They say summers are never as hot as those in your youth. But however warmed by nostalgia, in no one’s youth did recorded temperatures ever exceed 30C (86F) for six days in a row in September.
On the beach of Viking Bay in Broadstairs, Sarah Myers Conraby was savouring the sun but was also concerned by what the thermometer reading signified in terms of climate change and global warming.
“We shouldn’t be this hot in September,” she said. “That’s not a good thing.” Her husband, Richard Myers, originally from New Orleans, attempted to correct her pessimistic English attitude: “No, it is a good thing!”
Two weeks ago, he suffered a stroke that has left him half-blind. He has come to Broadstairs for its soothing medicinal effects. “The cooling waters of the English riviera make for the most incredible healing,” he explains.
Unlike the Italian or French rivieras, located on the glistening seas of the Mediterranean, the water on this stretch of the Thanet coastline, some 75 miles from central London, is a murky kind of grey-green, but that only adds to its appeal for Richard.
“It’s coated in this nice film,” he says. “It’s almost like being caressed by the seaweed.”
The British seaside hasn’t enjoyed the most glorious reputation in recent years, often depicted as the forlorn or down-at-heel alternative to the glamour of the Mediterranean or Adriatic coasts. And while the brief Covid-related fashion for the “staycation” held sway for one or two summers, the desire to escape these islands has returned with a vengeance.
Nor has the case for domestic holidays been helped by the tendency of privatised water companies to dump quantities of raw sewage into the sea, leaving the UK near the bottom of the European league of clean beaches.
Global heating, sea pollution and the cancerous rays of the sun: summer doesn’t seem to be as straightforward as it used to be when the popular feelings about a heatwave could be neatly captured in the headline “Phwoar, what a scorcher!”
“Come on!” protests Antonio Magno, surveying the waveless millpond-like sea and crowded sandy beach from the promenade above the cliffs of Viking Bay. “This is beautiful – it matches the beaches we have in Italy.”
His wife Maria, who is English, would prefer to be abroad, but she doesn’t have enough annual leave to travel. “I think it’s a bit dirty here,” she says.

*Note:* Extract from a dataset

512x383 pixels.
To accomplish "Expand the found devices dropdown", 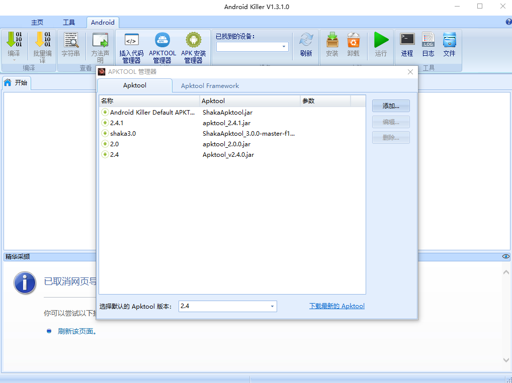I will click(x=284, y=47).
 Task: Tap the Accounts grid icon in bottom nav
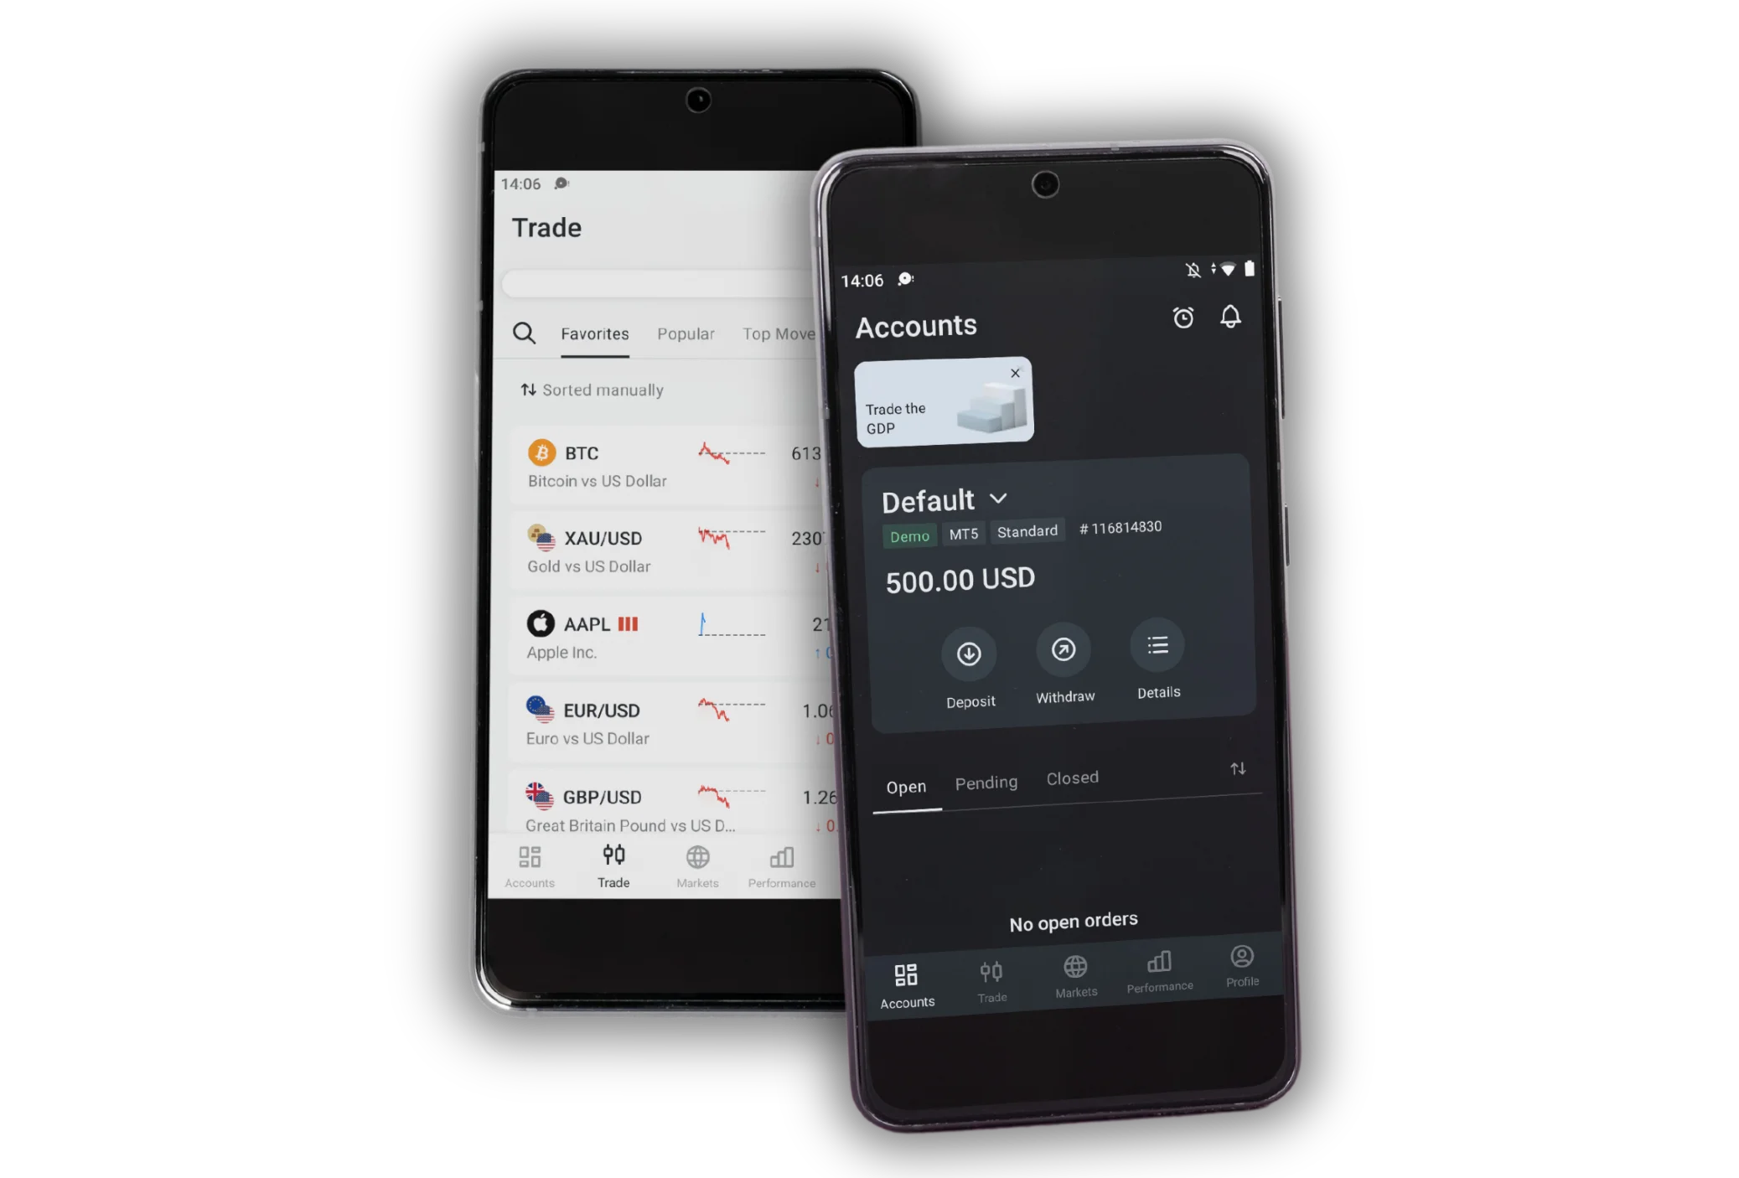[x=907, y=975]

They agree, however, on what they most like about the hot weather: “Ice-cream.” Outside Morelli’s ice-cream parlour, which prides itself on being the first place in the UK to serve more than 20 flavours, Derek Walker and Sybille Hulbert are readying themselves for a treat.
“I love the Colombian chocolate,” says Derek, down from London on a day trip. His plan is ice-cream and a swim. Sybille has a one-word answer to the question of what she most relishes about a heatwave – cocktails.
Perhaps it’s the fact that this heatwave has arrived at the end of a largely disappointing summer, just when everyone had been readying themselves for the consolations of autumnal melancholy, but there seems to be something lacking on this lazy, hazy summer afternoon. There is a discernible absence of English madness – that near-demented urge to take advantage of any sign of sunshine for fear that it isn’t going to last.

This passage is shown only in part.